We are excited to announce a new ultrasound research interface for universities and companies performing medical research. Debuting this week at the IEEE international ultrasonics symposium in Washington, DC, the new research interface provides high quality and shareable raw data for educational purposes.
Ultrasound research systems providing raw data have traditionally been large and expensive, with budgets often exceeding $100,000. Systems that were smaller and more affordable often compromised on image quality, or didn’t have necessary features.
With a Clarius scanner for research, device size and cost are dramatically reduced, and image quality is comparable to high end equipment. Researchers can now access raw data over a wireless signal.
One of the many advantages of a handheld, fully contained ultrasound device is the reduced risks and service required,” said Kris Dickie, Vice President for Research and Development for Clarius. “Larger equipment typically requires extended warranty and hefty maintenance budgets. This is a concern in laboratory settings where transducers are easily run over, or connector pins break.”

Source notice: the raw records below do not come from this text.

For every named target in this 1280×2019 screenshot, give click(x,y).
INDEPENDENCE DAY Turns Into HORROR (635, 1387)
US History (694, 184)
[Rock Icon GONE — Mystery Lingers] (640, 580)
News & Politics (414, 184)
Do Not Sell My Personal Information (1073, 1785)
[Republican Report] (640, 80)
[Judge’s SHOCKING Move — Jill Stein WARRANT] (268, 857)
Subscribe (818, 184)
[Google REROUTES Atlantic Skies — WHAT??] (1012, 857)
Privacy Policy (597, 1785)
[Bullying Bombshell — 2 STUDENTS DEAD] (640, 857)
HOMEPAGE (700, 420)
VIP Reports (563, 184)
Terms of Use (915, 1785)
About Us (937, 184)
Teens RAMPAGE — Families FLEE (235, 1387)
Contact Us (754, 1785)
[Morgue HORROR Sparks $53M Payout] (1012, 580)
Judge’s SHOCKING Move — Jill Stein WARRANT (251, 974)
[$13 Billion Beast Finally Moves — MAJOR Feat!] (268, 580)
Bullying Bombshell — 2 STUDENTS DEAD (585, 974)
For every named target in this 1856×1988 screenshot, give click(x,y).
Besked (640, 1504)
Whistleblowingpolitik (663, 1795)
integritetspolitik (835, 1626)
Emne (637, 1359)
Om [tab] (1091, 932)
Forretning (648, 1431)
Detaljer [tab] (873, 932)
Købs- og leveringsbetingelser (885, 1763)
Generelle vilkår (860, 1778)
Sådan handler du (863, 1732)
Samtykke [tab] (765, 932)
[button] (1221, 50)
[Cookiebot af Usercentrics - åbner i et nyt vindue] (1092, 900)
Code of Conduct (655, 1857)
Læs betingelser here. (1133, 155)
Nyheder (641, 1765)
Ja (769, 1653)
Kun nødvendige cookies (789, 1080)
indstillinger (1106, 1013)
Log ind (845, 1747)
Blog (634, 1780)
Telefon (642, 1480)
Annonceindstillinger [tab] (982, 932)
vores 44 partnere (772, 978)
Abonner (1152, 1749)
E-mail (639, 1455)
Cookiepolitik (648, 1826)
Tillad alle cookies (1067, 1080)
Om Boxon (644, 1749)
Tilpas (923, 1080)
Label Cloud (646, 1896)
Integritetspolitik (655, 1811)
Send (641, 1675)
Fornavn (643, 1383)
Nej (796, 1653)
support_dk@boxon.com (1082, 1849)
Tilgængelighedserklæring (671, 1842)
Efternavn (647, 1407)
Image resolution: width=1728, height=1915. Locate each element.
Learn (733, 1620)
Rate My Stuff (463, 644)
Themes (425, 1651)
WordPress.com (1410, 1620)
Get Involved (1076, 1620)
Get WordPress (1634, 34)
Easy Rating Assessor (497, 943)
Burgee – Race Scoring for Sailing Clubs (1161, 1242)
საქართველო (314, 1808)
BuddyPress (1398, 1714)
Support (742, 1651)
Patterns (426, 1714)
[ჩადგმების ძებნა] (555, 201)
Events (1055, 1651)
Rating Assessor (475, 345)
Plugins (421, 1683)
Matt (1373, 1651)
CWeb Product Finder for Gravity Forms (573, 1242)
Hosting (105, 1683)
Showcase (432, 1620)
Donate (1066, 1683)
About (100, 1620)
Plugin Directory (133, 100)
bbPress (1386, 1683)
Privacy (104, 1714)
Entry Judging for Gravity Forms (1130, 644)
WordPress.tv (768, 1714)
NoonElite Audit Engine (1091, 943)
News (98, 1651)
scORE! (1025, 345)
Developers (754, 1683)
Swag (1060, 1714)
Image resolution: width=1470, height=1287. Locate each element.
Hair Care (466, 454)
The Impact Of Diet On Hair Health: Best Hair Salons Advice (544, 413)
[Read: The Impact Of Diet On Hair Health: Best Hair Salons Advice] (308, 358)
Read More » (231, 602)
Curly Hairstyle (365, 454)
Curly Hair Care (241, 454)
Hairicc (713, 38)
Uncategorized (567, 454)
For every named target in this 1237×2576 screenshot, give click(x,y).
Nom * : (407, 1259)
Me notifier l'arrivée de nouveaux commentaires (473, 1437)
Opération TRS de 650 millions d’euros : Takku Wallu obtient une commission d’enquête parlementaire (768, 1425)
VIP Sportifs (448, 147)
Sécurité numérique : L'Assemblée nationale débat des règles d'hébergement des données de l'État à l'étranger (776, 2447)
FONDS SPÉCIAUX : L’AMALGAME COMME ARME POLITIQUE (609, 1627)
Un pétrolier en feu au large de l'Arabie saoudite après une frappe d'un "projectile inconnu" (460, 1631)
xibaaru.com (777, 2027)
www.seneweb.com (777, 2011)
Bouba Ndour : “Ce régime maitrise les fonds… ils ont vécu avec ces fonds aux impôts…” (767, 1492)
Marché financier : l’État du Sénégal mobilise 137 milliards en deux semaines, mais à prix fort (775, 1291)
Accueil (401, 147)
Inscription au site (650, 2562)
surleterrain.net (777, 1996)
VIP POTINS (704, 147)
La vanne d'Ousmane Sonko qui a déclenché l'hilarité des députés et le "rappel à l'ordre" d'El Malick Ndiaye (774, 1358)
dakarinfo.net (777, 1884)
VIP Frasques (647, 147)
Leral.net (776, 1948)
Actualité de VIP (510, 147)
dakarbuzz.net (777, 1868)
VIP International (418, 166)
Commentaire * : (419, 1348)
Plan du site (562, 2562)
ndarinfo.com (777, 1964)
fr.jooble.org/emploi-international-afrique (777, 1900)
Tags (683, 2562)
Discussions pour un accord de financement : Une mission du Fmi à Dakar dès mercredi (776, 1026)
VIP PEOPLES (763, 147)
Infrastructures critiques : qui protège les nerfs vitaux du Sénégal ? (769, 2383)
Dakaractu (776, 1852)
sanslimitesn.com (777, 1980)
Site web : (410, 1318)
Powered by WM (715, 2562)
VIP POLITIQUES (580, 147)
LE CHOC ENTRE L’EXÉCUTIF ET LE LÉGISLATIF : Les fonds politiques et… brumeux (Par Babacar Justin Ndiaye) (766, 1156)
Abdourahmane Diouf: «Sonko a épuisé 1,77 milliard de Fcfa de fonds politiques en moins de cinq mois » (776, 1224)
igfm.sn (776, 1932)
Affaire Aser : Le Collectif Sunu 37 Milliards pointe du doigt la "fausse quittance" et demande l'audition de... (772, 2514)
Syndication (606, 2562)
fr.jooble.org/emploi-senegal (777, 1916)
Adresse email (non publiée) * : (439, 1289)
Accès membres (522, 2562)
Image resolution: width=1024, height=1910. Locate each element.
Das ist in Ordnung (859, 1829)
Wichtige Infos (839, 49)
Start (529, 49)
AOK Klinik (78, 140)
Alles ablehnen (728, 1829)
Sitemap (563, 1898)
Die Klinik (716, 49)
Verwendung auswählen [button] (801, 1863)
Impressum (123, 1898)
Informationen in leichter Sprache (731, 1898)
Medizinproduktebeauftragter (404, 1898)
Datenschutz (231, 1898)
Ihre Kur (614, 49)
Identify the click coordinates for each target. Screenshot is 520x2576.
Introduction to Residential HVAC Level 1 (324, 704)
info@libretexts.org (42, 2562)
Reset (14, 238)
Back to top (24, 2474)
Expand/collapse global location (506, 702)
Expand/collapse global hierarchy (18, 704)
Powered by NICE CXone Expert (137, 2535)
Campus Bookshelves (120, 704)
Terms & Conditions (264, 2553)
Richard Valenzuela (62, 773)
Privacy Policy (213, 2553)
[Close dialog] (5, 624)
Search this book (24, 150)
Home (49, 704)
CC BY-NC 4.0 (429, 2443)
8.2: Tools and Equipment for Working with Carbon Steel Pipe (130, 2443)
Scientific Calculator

For the cost of a traditional ultrasound machine, ultrasound research facilities can now purchase multiple scanners. This is especially useful in busier ultrasound lab settings, where the demand for device access is increased, and students are forced to work late at night.
Clarius does not try to mimic massively open ultrasound platforms with hundreds of imaging parameters to control. Rather, with the Clarius Scanner’s simple user interface, acquisition of data is easy, and maintains consistency between captures. With minimal deviation in system settings, data analysis is also more easily correlated.
The Clarius Cloud, where images and data are securely stored, organized, and easily shared with a team, is another unique feature. “All images and raw data are automatically uploaded and correlated to the exams,” explains Dickie. “A shared cloud portal makes data organization easier and limits potential data loss compared to traditional ultrasound systems that depend on storage on local hard-drives.”
The Clarius Cloud also offers a simpler way to manage massive datasets of images. With the potential for exposure of various REST APIs, customizing and tuning algorithms on collected data is faster and more streamlined.